Trump released a formal statement railing against his former chief White House strategist, Steve Bannon, insisting Bannon had little to do with his victorious campaign and "has nothing to do with me or my Presidency."
"When he was fired, he not only lost his job, he lost his mind," Trump said.
The statement came in response to an unflattering new book by writer Michael Wolff that paints Trump as a juvenile in many ways who doesn't understand the weight of the presidency and spends his evenings eating cheeseburgers in bed, watching television and talking on the phone to his old friends.
White House aides were blindsided Wednesday when an early excerpt from the book was published online by New York magazine and released by other media outlets that had obtained copies ahead of its Jan. 9 publish date. The White House did not have a copy of the book as of Wednesday morning, according to officials who spoke on condition of anonymity to discuss internal discussions.
Trump seemed most angry at comments made by Bannon and first reported by The Guardian, which obtained an early copy of the book, "Fire and Fury: Inside the Trump White House."
According to The Guardian, Bannon described a Trump Tower meeting between Donald Trump Jr., Trump campaign aides and a Russian lawyer as "treasonous" and "unpatriotic."
Bannon also told Wolff that the investigations into potential collusion between Russia and Trump campaign officials would likely focus on money laundering.
"They're going to crack Don Junior like an egg on national TV," The Guardian quoted Bannon as saying.
A spokeswoman for Bannon did not immediately respond to a request for a comment.
But the former White House chief strategist was not surprised or particularly bothered by the blowback, according to a person familiar with Bannon's thinking but not authorized to speak publicly on the matter.

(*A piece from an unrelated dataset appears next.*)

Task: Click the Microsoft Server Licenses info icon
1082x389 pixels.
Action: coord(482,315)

Bannon vowed on Wednesday to continue his "war" on the Republican establishment and also predicted that, after a cooling-off period, he'd continue to speak with Trump, who likes to maintain contact with former advisers even after he fires and sometimes disparages them.

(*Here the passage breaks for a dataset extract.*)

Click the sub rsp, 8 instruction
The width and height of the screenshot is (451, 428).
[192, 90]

The former-and-current Breitbart News head has told associates that he believes Trump has been ill-served by some his closest allies, including his eldest son and Kushner, the president's son-in-law. Bannon believes they have exposed Trump to the Russia probe that could topple his presidency and that Trump would be able to accomplish more without them.

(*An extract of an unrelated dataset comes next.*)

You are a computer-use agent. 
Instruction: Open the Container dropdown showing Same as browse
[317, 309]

New York magazine also published a lengthy adaptation of the book on Wednesday, in which Wolff writes that Trump believed his presidential nomination would boost his brand and deliver "untold opportunities" — but that he never expected to win.
It says Trump Jr. told a friend that his father looked as if he'd seen a ghost when it became clear he might win. The younger Trump described now-first lady Melania Trump as "in tears — and not of joy."
The first lady's spokeswoman, Stephanie Grisham, disputed the account, saying that Mrs. Trump supported her husband's decision to run, encouraged him to do so, and was happy when he won.
"The book is clearly going to be sold in the bargain fiction section," she said in a statement.
White House Press Secretary Sarah Huckabee Sanders also dismissed the book, contending it "is filled with false and misleading accounts from individuals who have no access or influence with the White House." She added, "Participating in a book that can only be described as trashy tabloid fiction exposes their sad desperate attempts at relevancy."
Wolff was generally granted access to the White House with a 'blue badge" instead of the traditional press badge, giving him wide-ranging access to the West Wing, according to officials who spoke on condition of anonymity in order to discuss internal protocol. One former White House official said Wolff was known to camp out for hours in the West Wing lobby after meetings, sitting on a sofa as he waited to talk to staffers passing by.
One sign of his unusual access: Wolff was spotted by reporters using the West Wing doors, rather than the briefing room entrance that reporters are typically required to use.
The book was based on more than 200 interviews, including conversations with the president and senior staff, according to New York magazine.